10. Em relação à grave falta de discrição de juízo do Demandante, se percebe nos autos algumas afirmações a favor da certeza moral a ser proferida. Destacam-se a seguintes falas escritas:
Manifestou sérias dúvidas sobre a vontade de casar-se, sobre a indissolubilidade do matrimônio e as demais condições essenciais para o mesmo. Queixou-se do comportamento agressivo e apático da noiva em relação a ele... Duvidou seriamente dos sentimentos de sua noiva para com ele... Perguntado se não seria melhor desistir do casamento, ele alegou receio de futuras ações judiciais movidas pela família da noiva”(mãe de Filomeno). “O Demandante não me parecia ter práticas maduras e ser maduro psicologicamente e emocionalmente no início de nosso namoro... o Demandante estava sobre pressão de sua família... não estava preparado...”(sogra de Filomeno). “Na realidade nós não tomamos decisões em conjunto sobre a vida futura, as decisões estavam postas pela família da Demandada... Eu me senti obrigado ao matrimônio, pelas ameaças sofrida e antes relatadas... Eu não tinha certeza de que o casamento iria acontecer”(o próprio Filomeno). “Eles não tomavam decisões juntos, as decisões já estavam tomadas quando chegavam ao Demandante... No meu entender, o Demandante se tornou dependente afetivo da Demandada, ... Ele não tinha certeza que o casamento iria dar certo”(irmão de Valentina). “A meu ver, o demandante não estava em condições para expressar seu livre consentimento, a paixão e a cegueira pela demandada, não o permitiam ver a tristeza em que estava vivendo, ele não estava preparado para esse matrimônio”(amigo de Filomeno). “A demandada parecia estar em condições física e psicológica para manifestar livremente o seu consentimento... No tocante ao demandante, eu creio que não, pela experiência e pela conversa... não tinha convicção, se apresentava com medo para realizar o matrimônio”(pai de Valentina).

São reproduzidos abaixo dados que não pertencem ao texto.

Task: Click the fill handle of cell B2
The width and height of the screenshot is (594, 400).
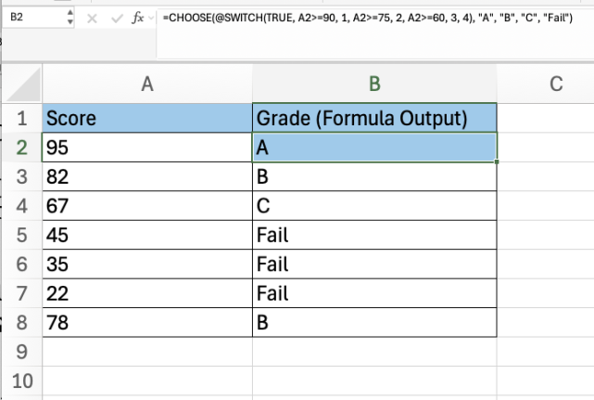Action: [x=498, y=161]
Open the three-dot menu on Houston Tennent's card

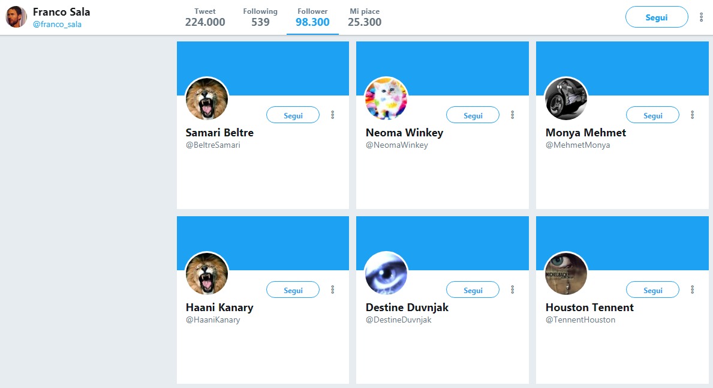click(693, 289)
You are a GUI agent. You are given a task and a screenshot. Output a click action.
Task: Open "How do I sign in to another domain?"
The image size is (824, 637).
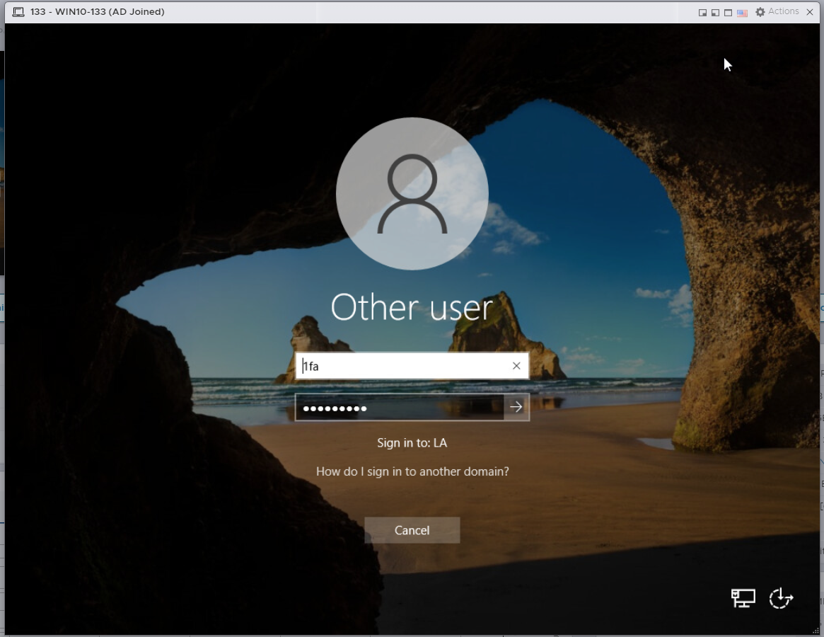click(412, 471)
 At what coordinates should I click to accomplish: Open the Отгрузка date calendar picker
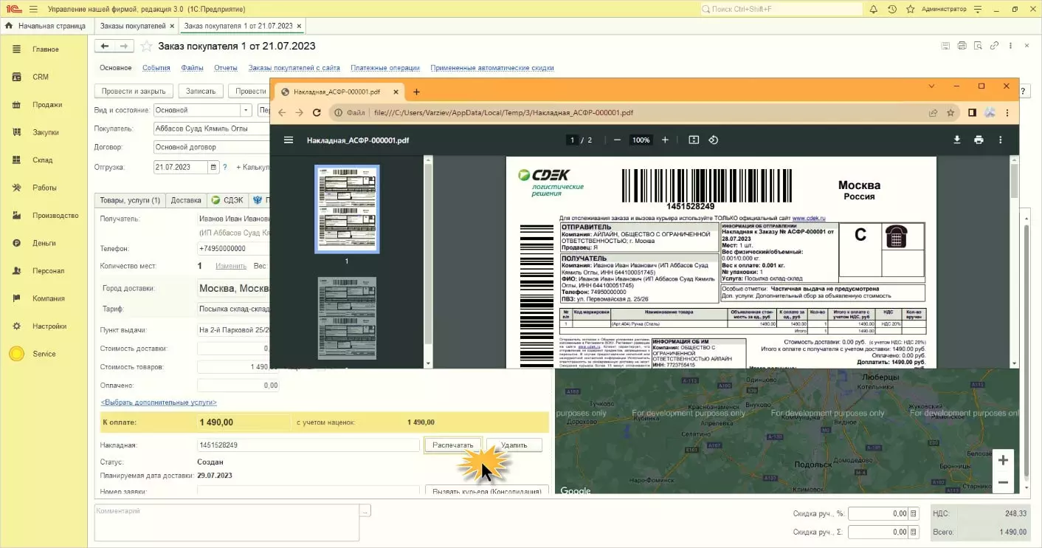(214, 168)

11. Em base às afirmações supracitadas, os juízes tiveram dificuldade para proferir a certeza moral em prol da simulação de Valentina, porque lhe faltou uma motivação identificadora de tal atitude. Ela estava interessada em concretizar o casamento. Por outro lado, os juízes percebem nos autos do processo um quadro bastante complexo, onde uma parte mais madura que a outra, teria se deixado levar pelos interesses de seus familiares, na hora de sua decisão. Portanto, fica difícil identificar nisso uma atitude simulatória de sua parte.

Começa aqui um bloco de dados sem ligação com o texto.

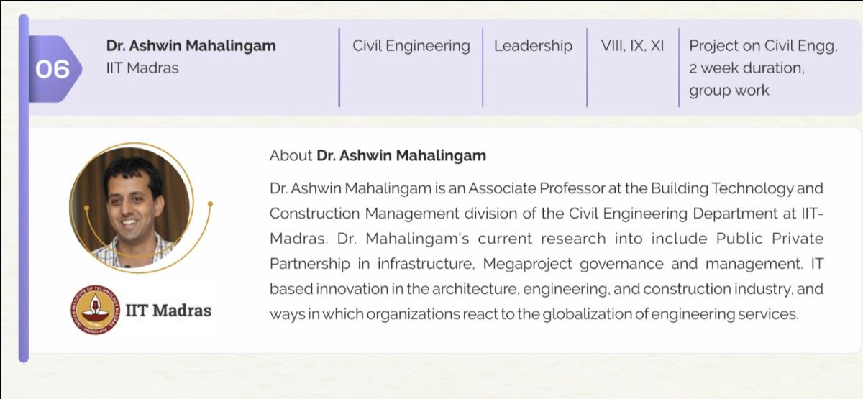Select the "Civil Engineering" column text
Screen dimensions: 863x399
point(411,46)
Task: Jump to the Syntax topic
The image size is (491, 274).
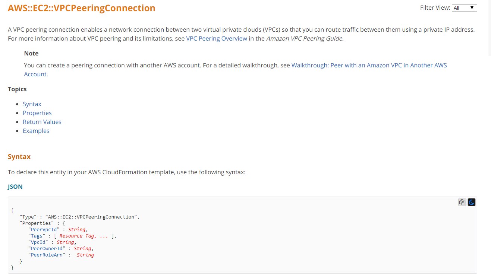Action: [32, 104]
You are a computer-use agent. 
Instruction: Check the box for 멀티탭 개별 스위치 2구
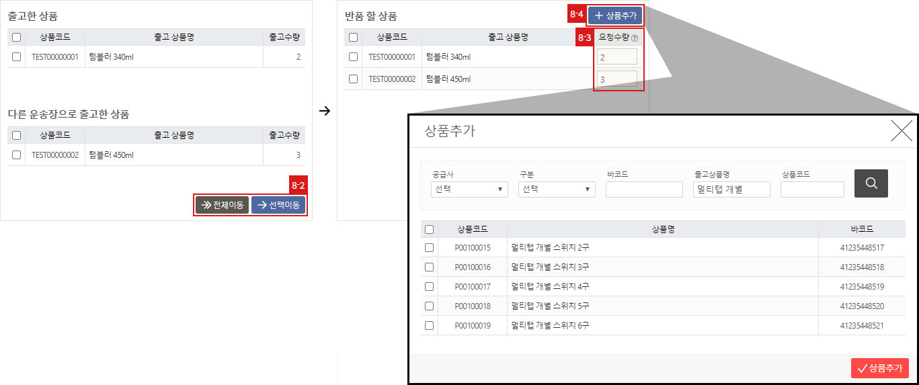tap(429, 248)
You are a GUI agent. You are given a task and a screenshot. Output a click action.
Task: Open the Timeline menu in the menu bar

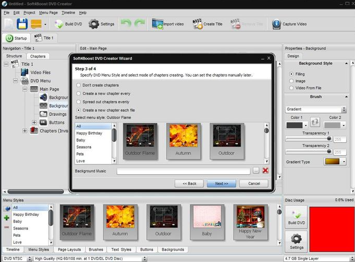[x=68, y=12]
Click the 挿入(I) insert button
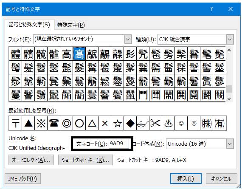The height and width of the screenshot is (189, 242). point(186,179)
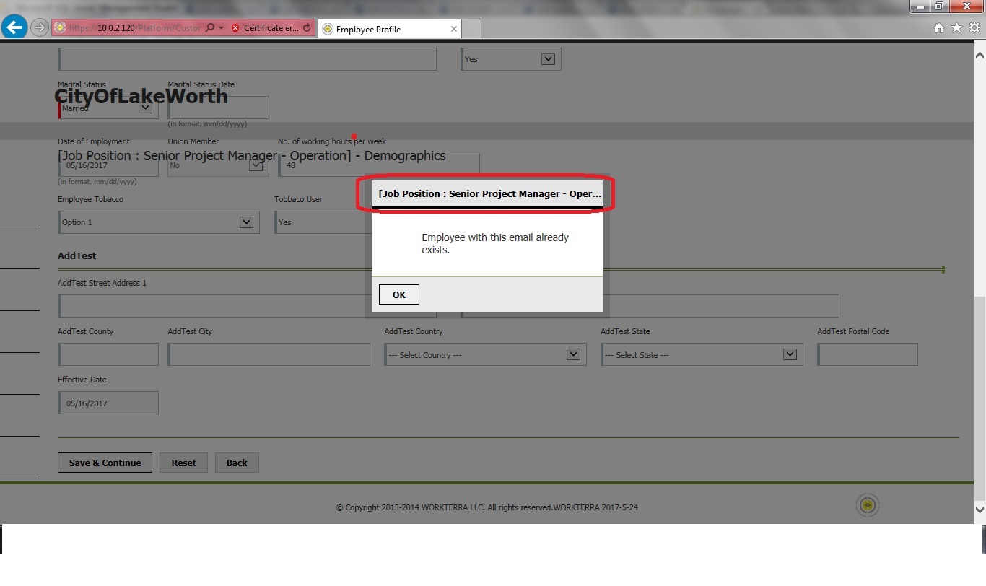The height and width of the screenshot is (586, 986).
Task: Open a new blank tab
Action: [471, 29]
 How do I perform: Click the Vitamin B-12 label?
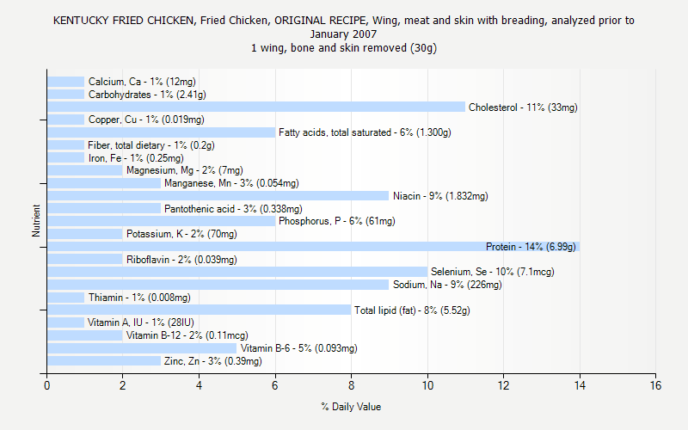(x=187, y=335)
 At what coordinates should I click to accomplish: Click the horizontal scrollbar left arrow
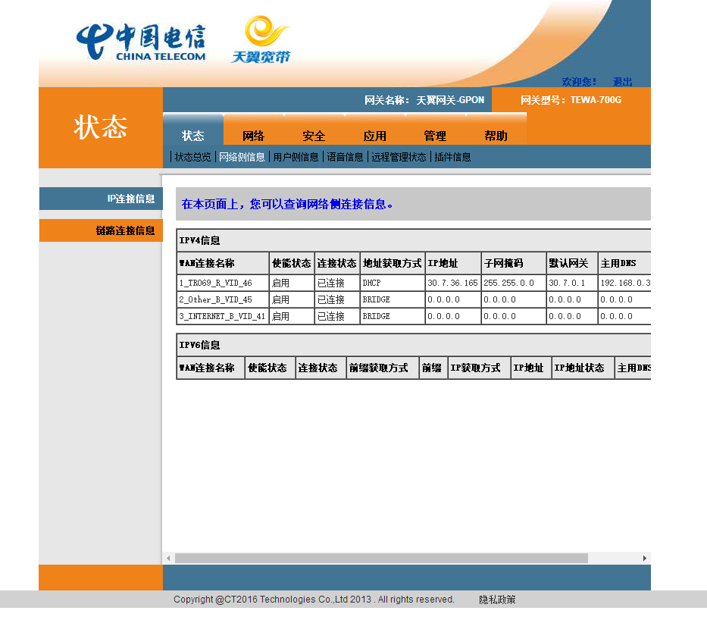pos(168,558)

12. Apesar do quadro não favorável já na época do namoro e noivado, das circunstâncias imediatas no momento da celebração, as partes se decidem por assumir um matrimônio que nunca se materializará pela absoluta falta de convivência, mesmo física, desde o primeiro dia e que durou menos de 10 dias.

13. Embora Filomeno quisesse se casar com Valentina, as partes nunca se entenderam ao longo de todo o namoro e noivado. Os dias anteriores à celebração do matrimônio foram determinantes. O Demandante vai para o matrimônio não sabendo se o mesmo se realizaria. Estava confuso, não conseguindo perceber o que estava acontecendo. Não tinha a capacidade de ponderar e avaliar o passo que estava assumindo. Sua liberdade interna estava prejudicada, pois, embora tivesse quase a certeza que a Demandada não se casaria, tinha medo de suas consequências jurídicas, pois a Demandada poderia colocar contra ele algum tipo de processo por danos morais.

14. Tudo ponderado, após a invocação do Espírito do Senhor, os juízes do Tribunal Eclesiástico, chegaram à seguinte conclusão diante dos capítulos invocados:

1) Por grave falta de discrição de juízo (liberdade interna) por parte do Demandante (can. 1095, 2º): AFIRMATIVAMENTE.

2) Por simulação total por parte da Demandada (can. 1101, § 2): NEGATIVAMENTE.

A sentença afirmativa, proferida em Primeira Instância foi homologada, dois meses depois, pela Segunda Instância, declarando assim que as partes estão livres para contrair novas núpcias na Igreja, na esperança de que agora estejam mais conscientes e maduras para uma segunda chance.